=== Dataset content ===
§

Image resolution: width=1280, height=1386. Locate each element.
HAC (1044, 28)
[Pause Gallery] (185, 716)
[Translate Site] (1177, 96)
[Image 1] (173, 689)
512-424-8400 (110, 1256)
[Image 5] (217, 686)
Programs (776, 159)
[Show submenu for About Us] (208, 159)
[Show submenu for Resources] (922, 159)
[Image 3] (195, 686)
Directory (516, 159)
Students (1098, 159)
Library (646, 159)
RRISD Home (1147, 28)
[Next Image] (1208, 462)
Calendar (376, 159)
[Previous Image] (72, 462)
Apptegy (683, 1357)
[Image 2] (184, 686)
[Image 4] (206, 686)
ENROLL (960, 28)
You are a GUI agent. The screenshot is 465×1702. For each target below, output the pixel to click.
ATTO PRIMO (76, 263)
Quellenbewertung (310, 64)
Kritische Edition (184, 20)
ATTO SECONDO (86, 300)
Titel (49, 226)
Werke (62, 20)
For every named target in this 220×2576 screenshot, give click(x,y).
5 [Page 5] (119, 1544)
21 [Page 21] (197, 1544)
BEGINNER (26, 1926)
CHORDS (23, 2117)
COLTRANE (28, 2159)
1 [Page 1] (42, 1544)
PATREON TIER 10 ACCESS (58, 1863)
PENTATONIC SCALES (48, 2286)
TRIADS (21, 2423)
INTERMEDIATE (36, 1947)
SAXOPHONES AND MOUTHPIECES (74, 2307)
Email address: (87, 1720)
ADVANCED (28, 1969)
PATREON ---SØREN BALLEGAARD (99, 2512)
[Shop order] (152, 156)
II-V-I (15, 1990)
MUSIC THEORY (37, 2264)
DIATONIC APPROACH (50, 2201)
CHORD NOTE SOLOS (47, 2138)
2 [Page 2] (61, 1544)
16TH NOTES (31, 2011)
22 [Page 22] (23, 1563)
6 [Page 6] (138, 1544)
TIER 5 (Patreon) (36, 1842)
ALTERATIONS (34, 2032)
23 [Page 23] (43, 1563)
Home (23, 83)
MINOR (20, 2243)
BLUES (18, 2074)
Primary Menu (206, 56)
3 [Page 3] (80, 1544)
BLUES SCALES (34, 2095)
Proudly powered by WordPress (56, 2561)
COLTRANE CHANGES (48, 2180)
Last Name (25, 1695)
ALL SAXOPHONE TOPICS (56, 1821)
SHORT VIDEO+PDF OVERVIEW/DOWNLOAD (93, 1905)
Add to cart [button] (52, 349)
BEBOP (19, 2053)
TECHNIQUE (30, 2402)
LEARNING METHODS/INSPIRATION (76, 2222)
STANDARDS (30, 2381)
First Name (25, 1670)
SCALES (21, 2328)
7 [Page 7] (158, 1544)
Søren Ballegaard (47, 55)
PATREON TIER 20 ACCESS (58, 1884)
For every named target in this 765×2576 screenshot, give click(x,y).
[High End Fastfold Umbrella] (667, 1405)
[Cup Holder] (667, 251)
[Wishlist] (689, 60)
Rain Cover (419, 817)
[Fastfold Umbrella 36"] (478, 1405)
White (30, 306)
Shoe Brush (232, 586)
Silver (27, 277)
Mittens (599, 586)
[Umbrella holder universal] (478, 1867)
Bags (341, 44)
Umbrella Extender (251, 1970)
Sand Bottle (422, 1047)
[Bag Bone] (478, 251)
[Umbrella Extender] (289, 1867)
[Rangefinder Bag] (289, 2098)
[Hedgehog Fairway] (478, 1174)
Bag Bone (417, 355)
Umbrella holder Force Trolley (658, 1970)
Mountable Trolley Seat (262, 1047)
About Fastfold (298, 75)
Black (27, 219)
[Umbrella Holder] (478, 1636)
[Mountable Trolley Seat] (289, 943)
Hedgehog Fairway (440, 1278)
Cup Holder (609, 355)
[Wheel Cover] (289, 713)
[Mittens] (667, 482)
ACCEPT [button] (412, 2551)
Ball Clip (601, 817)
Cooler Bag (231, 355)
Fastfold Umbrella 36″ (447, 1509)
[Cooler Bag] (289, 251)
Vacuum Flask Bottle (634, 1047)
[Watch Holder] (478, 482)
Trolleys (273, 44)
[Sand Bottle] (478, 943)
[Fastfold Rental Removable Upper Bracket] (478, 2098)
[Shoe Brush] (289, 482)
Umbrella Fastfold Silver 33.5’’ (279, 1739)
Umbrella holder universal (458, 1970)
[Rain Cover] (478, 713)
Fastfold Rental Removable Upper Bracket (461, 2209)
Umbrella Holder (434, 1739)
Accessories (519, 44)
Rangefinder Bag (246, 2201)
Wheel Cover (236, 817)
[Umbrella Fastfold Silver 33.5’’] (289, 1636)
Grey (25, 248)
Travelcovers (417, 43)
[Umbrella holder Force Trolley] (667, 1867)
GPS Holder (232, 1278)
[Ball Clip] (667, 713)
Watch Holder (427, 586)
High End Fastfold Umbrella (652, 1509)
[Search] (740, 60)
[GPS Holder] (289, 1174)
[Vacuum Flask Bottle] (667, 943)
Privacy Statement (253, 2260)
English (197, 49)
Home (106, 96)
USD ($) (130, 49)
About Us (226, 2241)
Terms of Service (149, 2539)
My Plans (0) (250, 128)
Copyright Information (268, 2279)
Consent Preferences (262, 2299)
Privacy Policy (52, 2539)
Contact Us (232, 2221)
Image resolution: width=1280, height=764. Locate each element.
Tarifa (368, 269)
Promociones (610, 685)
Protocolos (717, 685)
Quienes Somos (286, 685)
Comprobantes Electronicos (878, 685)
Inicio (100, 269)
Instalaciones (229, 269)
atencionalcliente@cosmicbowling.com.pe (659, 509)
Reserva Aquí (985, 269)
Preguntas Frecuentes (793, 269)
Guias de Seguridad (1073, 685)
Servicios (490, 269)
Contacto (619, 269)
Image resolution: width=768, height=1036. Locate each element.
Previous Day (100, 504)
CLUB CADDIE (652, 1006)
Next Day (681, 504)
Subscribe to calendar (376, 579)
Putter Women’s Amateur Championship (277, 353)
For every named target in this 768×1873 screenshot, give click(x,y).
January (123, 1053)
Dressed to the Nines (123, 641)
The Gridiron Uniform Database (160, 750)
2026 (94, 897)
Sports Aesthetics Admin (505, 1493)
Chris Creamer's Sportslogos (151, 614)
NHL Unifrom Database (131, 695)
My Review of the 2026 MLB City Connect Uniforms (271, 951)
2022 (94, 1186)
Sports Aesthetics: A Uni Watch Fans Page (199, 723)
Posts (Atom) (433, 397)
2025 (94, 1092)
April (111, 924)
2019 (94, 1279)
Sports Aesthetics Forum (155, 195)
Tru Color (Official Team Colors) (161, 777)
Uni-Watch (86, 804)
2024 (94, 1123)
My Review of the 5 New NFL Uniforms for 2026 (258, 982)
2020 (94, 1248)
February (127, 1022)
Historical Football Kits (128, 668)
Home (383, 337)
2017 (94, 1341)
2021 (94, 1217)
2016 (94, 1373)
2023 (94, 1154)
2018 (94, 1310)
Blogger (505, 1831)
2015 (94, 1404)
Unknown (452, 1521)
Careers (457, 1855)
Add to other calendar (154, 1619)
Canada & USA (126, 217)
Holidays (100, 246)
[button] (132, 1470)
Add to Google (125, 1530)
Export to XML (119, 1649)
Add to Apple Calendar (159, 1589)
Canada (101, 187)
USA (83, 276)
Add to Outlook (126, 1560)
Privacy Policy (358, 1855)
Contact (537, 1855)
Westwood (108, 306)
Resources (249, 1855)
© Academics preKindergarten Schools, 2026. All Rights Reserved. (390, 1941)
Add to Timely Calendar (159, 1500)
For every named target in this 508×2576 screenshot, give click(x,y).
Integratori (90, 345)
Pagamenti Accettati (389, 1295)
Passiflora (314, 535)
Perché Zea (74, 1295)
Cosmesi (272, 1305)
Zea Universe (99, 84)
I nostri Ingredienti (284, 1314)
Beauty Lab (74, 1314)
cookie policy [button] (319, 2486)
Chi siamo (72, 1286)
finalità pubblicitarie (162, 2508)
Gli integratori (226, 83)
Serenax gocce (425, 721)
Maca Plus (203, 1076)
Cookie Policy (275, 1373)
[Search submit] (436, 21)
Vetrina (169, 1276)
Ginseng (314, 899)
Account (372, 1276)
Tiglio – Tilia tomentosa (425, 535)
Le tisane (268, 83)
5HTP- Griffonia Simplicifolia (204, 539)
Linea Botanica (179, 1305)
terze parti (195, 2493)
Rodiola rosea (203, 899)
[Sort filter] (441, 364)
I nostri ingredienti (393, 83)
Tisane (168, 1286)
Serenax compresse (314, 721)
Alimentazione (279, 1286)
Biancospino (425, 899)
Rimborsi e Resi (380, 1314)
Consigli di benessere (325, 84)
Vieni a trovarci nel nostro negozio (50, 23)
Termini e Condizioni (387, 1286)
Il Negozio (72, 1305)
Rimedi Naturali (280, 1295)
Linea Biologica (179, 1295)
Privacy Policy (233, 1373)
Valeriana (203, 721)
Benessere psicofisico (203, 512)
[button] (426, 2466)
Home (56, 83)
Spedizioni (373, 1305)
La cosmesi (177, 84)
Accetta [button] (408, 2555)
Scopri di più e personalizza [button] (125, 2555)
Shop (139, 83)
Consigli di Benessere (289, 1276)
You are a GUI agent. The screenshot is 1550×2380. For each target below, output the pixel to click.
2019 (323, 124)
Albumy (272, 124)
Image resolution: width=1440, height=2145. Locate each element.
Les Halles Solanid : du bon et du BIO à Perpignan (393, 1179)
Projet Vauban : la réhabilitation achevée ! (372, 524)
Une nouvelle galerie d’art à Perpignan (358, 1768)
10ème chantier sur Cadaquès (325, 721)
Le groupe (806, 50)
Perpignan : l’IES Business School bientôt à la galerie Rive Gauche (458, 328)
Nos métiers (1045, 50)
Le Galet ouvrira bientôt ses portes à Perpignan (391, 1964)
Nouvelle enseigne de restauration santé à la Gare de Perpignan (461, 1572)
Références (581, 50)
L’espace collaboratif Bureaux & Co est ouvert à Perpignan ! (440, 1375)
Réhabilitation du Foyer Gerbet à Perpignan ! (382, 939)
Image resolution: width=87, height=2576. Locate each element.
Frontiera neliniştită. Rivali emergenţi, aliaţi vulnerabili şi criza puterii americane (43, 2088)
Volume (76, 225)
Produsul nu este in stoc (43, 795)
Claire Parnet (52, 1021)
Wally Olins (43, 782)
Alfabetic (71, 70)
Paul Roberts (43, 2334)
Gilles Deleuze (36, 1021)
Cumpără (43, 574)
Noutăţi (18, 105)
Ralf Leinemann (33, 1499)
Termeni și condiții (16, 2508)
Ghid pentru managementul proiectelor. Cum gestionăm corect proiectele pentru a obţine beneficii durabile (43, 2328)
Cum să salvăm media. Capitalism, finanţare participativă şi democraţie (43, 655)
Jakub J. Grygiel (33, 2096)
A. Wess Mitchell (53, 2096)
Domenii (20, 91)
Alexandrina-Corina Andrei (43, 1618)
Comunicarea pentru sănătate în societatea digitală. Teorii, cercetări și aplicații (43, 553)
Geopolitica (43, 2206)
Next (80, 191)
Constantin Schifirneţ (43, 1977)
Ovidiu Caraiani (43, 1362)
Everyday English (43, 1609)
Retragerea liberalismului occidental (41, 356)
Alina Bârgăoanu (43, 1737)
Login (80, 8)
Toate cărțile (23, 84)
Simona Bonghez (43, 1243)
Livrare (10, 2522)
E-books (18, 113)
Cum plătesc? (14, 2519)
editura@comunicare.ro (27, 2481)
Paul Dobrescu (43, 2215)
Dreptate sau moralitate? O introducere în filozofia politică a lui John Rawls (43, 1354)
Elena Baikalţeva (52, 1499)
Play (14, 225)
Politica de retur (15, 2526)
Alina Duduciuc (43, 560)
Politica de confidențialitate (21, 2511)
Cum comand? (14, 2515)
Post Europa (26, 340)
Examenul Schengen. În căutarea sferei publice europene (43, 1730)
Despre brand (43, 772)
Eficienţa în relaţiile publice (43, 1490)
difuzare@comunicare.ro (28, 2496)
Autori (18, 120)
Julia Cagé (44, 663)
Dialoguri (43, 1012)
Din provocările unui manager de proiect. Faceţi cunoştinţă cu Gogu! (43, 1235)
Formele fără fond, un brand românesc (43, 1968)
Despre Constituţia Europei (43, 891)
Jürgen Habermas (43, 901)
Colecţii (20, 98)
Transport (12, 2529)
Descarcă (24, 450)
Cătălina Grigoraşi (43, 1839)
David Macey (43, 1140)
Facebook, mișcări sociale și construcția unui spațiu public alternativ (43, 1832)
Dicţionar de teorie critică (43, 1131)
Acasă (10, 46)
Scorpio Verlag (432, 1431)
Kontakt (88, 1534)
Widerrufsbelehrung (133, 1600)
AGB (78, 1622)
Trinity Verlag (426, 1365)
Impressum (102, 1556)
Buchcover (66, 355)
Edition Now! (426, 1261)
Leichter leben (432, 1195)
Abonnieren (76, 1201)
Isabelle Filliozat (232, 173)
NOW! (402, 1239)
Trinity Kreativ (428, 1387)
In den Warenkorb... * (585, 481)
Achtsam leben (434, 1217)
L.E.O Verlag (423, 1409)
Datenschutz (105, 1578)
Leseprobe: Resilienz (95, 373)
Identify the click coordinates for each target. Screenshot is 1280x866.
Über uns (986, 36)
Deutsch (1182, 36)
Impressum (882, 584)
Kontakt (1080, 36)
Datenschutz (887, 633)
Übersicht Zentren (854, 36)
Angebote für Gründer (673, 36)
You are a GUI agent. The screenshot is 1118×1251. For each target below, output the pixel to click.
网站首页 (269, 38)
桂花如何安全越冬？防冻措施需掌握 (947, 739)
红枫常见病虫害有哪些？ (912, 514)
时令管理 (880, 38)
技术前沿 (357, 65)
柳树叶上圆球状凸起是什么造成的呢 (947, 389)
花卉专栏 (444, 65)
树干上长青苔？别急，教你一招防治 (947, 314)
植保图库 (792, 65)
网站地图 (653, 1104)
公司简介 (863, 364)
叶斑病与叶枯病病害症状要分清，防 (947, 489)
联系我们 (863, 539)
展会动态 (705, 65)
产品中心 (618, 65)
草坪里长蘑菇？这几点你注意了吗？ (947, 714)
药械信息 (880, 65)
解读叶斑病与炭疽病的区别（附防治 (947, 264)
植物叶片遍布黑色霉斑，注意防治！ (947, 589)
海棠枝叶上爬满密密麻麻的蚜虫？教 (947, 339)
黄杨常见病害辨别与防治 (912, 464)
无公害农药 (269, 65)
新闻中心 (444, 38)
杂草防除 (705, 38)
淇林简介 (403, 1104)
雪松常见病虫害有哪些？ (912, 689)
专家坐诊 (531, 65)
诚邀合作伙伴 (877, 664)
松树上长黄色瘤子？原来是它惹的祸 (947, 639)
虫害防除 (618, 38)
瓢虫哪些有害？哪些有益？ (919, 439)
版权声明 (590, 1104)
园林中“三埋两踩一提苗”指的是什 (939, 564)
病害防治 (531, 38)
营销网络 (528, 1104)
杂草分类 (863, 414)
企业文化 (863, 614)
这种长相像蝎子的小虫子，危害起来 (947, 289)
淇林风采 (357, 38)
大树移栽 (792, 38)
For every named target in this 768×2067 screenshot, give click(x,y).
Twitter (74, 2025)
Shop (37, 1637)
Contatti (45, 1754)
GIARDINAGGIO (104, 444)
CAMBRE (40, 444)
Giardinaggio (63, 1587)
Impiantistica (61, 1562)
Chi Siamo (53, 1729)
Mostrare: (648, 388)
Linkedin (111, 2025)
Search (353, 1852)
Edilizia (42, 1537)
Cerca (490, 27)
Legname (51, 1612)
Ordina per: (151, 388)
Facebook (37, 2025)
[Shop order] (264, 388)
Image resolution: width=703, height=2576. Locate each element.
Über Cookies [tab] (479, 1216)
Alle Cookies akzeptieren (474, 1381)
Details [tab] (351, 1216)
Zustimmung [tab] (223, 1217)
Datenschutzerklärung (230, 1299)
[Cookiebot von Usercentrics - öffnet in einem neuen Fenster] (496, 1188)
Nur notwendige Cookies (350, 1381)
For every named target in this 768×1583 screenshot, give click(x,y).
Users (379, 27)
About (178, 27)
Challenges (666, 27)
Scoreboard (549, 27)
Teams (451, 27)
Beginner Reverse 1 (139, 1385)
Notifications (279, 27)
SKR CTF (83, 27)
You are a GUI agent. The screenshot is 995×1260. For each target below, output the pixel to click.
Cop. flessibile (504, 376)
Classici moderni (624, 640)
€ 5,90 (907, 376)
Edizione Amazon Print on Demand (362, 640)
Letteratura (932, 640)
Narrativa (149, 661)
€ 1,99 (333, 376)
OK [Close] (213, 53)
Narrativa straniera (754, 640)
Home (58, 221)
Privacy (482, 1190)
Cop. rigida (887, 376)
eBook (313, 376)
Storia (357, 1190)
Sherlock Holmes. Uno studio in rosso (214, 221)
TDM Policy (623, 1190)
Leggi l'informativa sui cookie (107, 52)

§

=== Work to complete ===
Starting at the beginning of the records and ending at the line with "Calendar (376, 159)", copy out that part with "Library" swapped for "Media Center" and everything else left the same.

=== Full output ===
Image resolution: width=1280, height=1386. Locate each element.
HAC (1044, 28)
[Pause Gallery] (185, 716)
[Translate Site] (1177, 96)
[Image 1] (173, 689)
512-424-8400 (110, 1256)
[Image 5] (217, 686)
Programs (776, 159)
[Show submenu for About Us] (208, 159)
[Show submenu for Resources] (922, 159)
[Image 3] (195, 686)
Directory (516, 159)
Students (1098, 159)
Media Center (646, 159)
RRISD Home (1147, 28)
[Next Image] (1208, 462)
Calendar (376, 159)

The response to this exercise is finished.